▶ **Brief**:
Every line of the listing below needs to be reproduced exactly.

Entries shown: Begin

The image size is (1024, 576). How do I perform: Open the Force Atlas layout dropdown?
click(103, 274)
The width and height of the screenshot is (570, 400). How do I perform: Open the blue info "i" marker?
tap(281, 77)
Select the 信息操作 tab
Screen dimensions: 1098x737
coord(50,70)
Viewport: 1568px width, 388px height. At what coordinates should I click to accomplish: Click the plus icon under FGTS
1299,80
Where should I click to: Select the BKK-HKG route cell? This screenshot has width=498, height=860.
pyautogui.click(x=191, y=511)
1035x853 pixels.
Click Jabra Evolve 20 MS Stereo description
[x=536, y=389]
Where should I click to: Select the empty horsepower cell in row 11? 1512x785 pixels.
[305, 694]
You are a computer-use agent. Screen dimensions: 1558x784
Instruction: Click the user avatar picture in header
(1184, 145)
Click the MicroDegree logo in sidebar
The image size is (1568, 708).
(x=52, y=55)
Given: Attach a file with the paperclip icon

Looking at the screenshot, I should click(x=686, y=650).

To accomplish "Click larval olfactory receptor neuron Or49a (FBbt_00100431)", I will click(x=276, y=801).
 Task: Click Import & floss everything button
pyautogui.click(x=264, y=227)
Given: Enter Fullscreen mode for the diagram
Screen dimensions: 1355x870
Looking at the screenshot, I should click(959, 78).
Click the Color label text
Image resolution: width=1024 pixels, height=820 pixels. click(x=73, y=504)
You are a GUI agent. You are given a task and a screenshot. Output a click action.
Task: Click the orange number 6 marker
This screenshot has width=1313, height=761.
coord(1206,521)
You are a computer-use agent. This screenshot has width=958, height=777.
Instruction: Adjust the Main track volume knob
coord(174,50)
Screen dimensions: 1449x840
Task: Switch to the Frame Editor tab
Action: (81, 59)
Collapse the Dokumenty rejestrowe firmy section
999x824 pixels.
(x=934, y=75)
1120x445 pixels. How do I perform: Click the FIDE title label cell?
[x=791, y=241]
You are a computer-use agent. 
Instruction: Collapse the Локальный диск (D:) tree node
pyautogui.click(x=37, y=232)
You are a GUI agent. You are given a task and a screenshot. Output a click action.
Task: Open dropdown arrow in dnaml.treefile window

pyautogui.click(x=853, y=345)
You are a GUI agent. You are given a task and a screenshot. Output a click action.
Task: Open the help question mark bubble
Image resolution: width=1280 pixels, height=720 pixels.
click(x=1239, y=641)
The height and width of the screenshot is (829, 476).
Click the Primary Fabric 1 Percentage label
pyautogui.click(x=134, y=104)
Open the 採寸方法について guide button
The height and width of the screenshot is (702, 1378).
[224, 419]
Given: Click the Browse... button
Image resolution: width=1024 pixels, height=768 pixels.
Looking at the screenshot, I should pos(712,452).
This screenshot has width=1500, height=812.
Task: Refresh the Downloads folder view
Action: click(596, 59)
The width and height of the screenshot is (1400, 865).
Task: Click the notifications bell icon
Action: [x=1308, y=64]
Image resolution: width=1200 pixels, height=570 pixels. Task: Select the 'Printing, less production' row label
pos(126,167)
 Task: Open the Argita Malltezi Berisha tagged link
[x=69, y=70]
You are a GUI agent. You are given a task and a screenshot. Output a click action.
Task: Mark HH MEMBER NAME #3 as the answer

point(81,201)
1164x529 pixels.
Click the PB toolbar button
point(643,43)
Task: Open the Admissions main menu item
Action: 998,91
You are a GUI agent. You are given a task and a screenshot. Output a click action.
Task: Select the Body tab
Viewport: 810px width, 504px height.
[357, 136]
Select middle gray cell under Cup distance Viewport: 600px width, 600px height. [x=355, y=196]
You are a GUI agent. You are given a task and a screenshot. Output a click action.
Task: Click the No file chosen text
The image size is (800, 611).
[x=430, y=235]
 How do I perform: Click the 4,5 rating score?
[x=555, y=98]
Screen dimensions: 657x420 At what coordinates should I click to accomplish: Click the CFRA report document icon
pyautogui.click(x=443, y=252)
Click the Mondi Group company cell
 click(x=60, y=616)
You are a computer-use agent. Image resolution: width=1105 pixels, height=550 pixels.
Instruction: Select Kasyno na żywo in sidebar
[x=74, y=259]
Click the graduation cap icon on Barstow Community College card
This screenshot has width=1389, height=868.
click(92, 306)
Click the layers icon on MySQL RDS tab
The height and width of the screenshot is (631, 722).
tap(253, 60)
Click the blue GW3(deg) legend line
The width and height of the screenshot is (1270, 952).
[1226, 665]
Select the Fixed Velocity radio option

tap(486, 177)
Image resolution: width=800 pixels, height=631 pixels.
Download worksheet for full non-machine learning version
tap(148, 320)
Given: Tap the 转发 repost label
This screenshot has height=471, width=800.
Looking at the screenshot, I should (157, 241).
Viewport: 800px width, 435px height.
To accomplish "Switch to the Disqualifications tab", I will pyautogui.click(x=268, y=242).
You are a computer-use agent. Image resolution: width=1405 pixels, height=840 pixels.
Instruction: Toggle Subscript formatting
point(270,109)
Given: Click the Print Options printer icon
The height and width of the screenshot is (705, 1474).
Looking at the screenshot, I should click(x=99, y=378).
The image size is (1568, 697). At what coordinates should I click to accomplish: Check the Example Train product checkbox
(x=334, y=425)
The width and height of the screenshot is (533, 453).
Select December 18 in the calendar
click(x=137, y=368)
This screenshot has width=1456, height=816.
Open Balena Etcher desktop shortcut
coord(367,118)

Entries shown: End

▶ **Response area**:
The image size is (1024, 576). How do I perform: Open the Force Atlas layout dropdown?
click(103, 274)
The width and height of the screenshot is (570, 400). How do I perform: Open the blue info "i" marker?
tap(281, 77)
Select the 信息操作 tab
Screen dimensions: 1098x737
coord(50,70)
Viewport: 1568px width, 388px height. At what coordinates should I click to accomplish: Click the plus icon under FGTS
1299,80
Where should I click to: Select the BKK-HKG route cell? This screenshot has width=498, height=860.
pyautogui.click(x=191, y=511)
1035x853 pixels.
Click Jabra Evolve 20 MS Stereo description
[x=536, y=389]
Where should I click to: Select the empty horsepower cell in row 11? 1512x785 pixels.
[305, 694]
You are a computer-use agent. Screen dimensions: 1558x784
Instruction: Click the user avatar picture in header
(1184, 145)
Click the MicroDegree logo in sidebar
The image size is (1568, 708).
(x=52, y=55)
Given: Attach a file with the paperclip icon

Looking at the screenshot, I should click(x=686, y=650).

To accomplish "Click larval olfactory receptor neuron Or49a (FBbt_00100431)", I will click(x=276, y=801).
 Task: Click Import & floss everything button
pyautogui.click(x=264, y=227)
Given: Enter Fullscreen mode for the diagram
Screen dimensions: 1355x870
Looking at the screenshot, I should click(959, 78).
Click the Color label text
Image resolution: width=1024 pixels, height=820 pixels. click(x=73, y=504)
You are a GUI agent. You are given a task and a screenshot. Output a click action.
Task: Click the orange number 6 marker
This screenshot has width=1313, height=761.
coord(1206,521)
You are a computer-use agent. This screenshot has width=958, height=777.
Instruction: Adjust the Main track volume knob
coord(174,50)
Screen dimensions: 1449x840
Task: Switch to the Frame Editor tab
Action: (81, 59)
Collapse the Dokumenty rejestrowe firmy section
999x824 pixels.
(x=934, y=75)
1120x445 pixels. How do I perform: Click the FIDE title label cell?
[x=791, y=241]
You are a computer-use agent. 
Instruction: Collapse the Локальный диск (D:) tree node
pyautogui.click(x=37, y=232)
You are a GUI agent. You are given a task and a screenshot. Output a click action.
Task: Open dropdown arrow in dnaml.treefile window

pyautogui.click(x=853, y=345)
You are a GUI agent. You are given a task and a screenshot. Output a click action.
Task: Open the help question mark bubble
Image resolution: width=1280 pixels, height=720 pixels.
click(x=1239, y=641)
The height and width of the screenshot is (829, 476).
Click the Primary Fabric 1 Percentage label
pyautogui.click(x=134, y=104)
Open the 採寸方法について guide button
The height and width of the screenshot is (702, 1378).
[224, 419]
Given: Click the Browse... button
Image resolution: width=1024 pixels, height=768 pixels.
Looking at the screenshot, I should pos(712,452).
This screenshot has width=1500, height=812.
Task: Refresh the Downloads folder view
Action: click(596, 59)
The width and height of the screenshot is (1400, 865).
Task: Click the notifications bell icon
Action: [x=1308, y=64]
Image resolution: width=1200 pixels, height=570 pixels. Task: Select the 'Printing, less production' row label
pos(126,167)
 Task: Open the Argita Malltezi Berisha tagged link
[x=69, y=70]
You are a GUI agent. You are given a task and a screenshot. Output a click action.
Task: Mark HH MEMBER NAME #3 as the answer

point(81,201)
1164x529 pixels.
Click the PB toolbar button
point(643,43)
Task: Open the Admissions main menu item
Action: 998,91
You are a GUI agent. You are given a task and a screenshot. Output a click action.
Task: Select the Body tab
Viewport: 810px width, 504px height.
[357, 136]
Select middle gray cell under Cup distance Viewport: 600px width, 600px height. [x=355, y=196]
You are a GUI agent. You are given a task and a screenshot. Output a click action.
Task: Click the No file chosen text
The image size is (800, 611).
[x=430, y=235]
 How do I perform: Click the 4,5 rating score?
[x=555, y=98]
Screen dimensions: 657x420 At what coordinates should I click to accomplish: Click the CFRA report document icon
pyautogui.click(x=443, y=252)
Click the Mondi Group company cell
 click(x=60, y=616)
You are a computer-use agent. Image resolution: width=1105 pixels, height=550 pixels.
Instruction: Select Kasyno na żywo in sidebar
[x=74, y=259]
Click the graduation cap icon on Barstow Community College card
This screenshot has width=1389, height=868.
click(92, 306)
Click the layers icon on MySQL RDS tab
The height and width of the screenshot is (631, 722).
tap(253, 60)
Click the blue GW3(deg) legend line
The width and height of the screenshot is (1270, 952).
[1226, 665]
Select the Fixed Velocity radio option

tap(486, 177)
Image resolution: width=800 pixels, height=631 pixels.
Download worksheet for full non-machine learning version
tap(148, 320)
Given: Tap the 转发 repost label
This screenshot has height=471, width=800.
Looking at the screenshot, I should (157, 241).
Viewport: 800px width, 435px height.
To accomplish "Switch to the Disqualifications tab", I will pyautogui.click(x=268, y=242).
You are a computer-use agent. Image resolution: width=1405 pixels, height=840 pixels.
Instruction: Toggle Subscript formatting
point(270,109)
Given: Click the Print Options printer icon
The height and width of the screenshot is (705, 1474).
Looking at the screenshot, I should click(x=99, y=378).
The image size is (1568, 697). At what coordinates should I click to accomplish: Check the Example Train product checkbox
(x=334, y=425)
The width and height of the screenshot is (533, 453).
Select December 18 in the calendar
click(x=137, y=368)
This screenshot has width=1456, height=816.
Open Balena Etcher desktop shortcut
coord(367,118)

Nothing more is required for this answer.